The exercise |
Can you rewrite all of the following records with "pull-down" substituted for every "dropdown" and nothing else altered?

+++

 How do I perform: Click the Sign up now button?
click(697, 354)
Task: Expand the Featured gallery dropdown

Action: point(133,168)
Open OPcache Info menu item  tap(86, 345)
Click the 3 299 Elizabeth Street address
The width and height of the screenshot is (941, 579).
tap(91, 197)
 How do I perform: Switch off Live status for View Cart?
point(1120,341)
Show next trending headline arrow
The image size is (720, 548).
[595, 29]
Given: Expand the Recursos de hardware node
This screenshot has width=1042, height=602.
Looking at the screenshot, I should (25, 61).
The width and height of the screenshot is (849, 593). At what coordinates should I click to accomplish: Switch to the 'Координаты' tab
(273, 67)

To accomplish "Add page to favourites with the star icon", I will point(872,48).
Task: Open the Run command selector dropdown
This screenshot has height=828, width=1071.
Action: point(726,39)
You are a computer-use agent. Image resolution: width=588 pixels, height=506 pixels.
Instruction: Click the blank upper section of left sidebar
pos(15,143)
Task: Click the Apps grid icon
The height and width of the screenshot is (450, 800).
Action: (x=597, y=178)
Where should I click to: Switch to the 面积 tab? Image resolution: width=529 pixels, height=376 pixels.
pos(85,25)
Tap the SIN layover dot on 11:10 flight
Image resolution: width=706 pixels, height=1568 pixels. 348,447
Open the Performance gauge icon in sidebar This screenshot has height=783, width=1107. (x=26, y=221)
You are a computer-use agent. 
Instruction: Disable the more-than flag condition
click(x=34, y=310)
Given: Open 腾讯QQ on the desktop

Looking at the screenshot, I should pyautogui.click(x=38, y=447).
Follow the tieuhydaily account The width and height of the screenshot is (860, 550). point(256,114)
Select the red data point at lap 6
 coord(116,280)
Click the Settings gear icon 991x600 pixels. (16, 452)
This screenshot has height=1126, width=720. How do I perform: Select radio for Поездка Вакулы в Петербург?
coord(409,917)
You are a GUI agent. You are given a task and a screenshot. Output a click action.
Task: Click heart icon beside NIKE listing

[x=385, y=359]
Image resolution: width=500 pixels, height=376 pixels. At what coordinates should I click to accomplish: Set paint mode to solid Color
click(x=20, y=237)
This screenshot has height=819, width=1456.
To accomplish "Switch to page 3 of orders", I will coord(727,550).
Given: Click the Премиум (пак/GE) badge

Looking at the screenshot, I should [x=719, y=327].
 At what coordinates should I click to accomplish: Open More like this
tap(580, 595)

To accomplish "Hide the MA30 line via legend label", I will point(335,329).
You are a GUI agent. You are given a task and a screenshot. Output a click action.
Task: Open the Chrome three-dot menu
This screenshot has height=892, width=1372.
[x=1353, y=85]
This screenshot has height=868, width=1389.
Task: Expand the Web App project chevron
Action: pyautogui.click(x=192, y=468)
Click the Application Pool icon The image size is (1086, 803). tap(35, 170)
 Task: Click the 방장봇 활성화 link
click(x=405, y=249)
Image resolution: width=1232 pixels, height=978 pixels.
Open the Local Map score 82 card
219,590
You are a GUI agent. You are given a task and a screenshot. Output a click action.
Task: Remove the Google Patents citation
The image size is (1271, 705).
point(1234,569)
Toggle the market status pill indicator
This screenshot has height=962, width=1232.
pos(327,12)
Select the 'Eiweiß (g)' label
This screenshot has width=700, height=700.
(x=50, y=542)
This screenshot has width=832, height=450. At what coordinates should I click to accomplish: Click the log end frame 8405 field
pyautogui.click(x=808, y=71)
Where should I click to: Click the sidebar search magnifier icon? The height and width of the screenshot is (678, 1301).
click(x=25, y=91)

+++

Solution to this task |
 How do I perform: Click the Sign up now button?
click(697, 354)
Task: Expand the Featured gallery pull-down

Action: point(133,168)
Open OPcache Info menu item  tap(86, 345)
Click the 3 299 Elizabeth Street address
The width and height of the screenshot is (941, 579).
tap(91, 197)
 How do I perform: Switch off Live status for View Cart?
point(1120,341)
Show next trending headline arrow
The image size is (720, 548).
[595, 29]
Given: Expand the Recursos de hardware node
This screenshot has width=1042, height=602.
Looking at the screenshot, I should (25, 61).
The width and height of the screenshot is (849, 593). At what coordinates should I click to accomplish: Switch to the 'Координаты' tab
(273, 67)

To accomplish "Add page to favourites with the star icon", I will point(872,48).
Task: Open the Run command selector pull-down
This screenshot has height=828, width=1071.
Action: point(726,39)
You are a computer-use agent. Image resolution: width=588 pixels, height=506 pixels.
Instruction: Click the blank upper section of left sidebar
pos(15,143)
Task: Click the Apps grid icon
The height and width of the screenshot is (450, 800).
Action: (x=597, y=178)
Where should I click to: Switch to the 面积 tab? Image resolution: width=529 pixels, height=376 pixels.
pos(85,25)
Tap the SIN layover dot on 11:10 flight
Image resolution: width=706 pixels, height=1568 pixels. 348,447
Open the Performance gauge icon in sidebar This screenshot has height=783, width=1107. (x=26, y=221)
You are a computer-use agent. 
Instruction: Disable the more-than flag condition
click(x=34, y=310)
Given: Open 腾讯QQ on the desktop

Looking at the screenshot, I should pyautogui.click(x=38, y=447).
Follow the tieuhydaily account The width and height of the screenshot is (860, 550). point(256,114)
Select the red data point at lap 6
 coord(116,280)
Click the Settings gear icon 991x600 pixels. (16, 452)
This screenshot has height=1126, width=720. How do I perform: Select radio for Поездка Вакулы в Петербург?
coord(409,917)
You are a GUI agent. You are given a task and a screenshot. Output a click action.
Task: Click heart icon beside NIKE listing

[x=385, y=359]
Image resolution: width=500 pixels, height=376 pixels. At what coordinates should I click to accomplish: Set paint mode to solid Color
click(x=20, y=237)
This screenshot has height=819, width=1456.
To accomplish "Switch to page 3 of orders", I will coord(727,550).
Given: Click the Премиум (пак/GE) badge

Looking at the screenshot, I should [x=719, y=327].
 At what coordinates should I click to accomplish: Open More like this
tap(580, 595)

To accomplish "Hide the MA30 line via legend label", I will point(335,329).
You are a GUI agent. You are given a task and a screenshot. Output a click action.
Task: Open the Chrome three-dot menu
This screenshot has height=892, width=1372.
[x=1353, y=85]
This screenshot has height=868, width=1389.
Task: Expand the Web App project chevron
Action: pyautogui.click(x=192, y=468)
Click the Application Pool icon The image size is (1086, 803). tap(35, 170)
 Task: Click the 방장봇 활성화 link
click(x=405, y=249)
Image resolution: width=1232 pixels, height=978 pixels.
Open the Local Map score 82 card
219,590
You are a GUI agent. You are given a task and a screenshot. Output a click action.
Task: Remove the Google Patents citation
The image size is (1271, 705).
point(1234,569)
Toggle the market status pill indicator
This screenshot has height=962, width=1232.
pos(327,12)
Select the 'Eiweiß (g)' label
This screenshot has width=700, height=700.
(x=50, y=542)
This screenshot has width=832, height=450. At what coordinates should I click to accomplish: Click the log end frame 8405 field
pyautogui.click(x=808, y=71)
Where should I click to: Click the sidebar search magnifier icon? The height and width of the screenshot is (678, 1301).
click(x=25, y=91)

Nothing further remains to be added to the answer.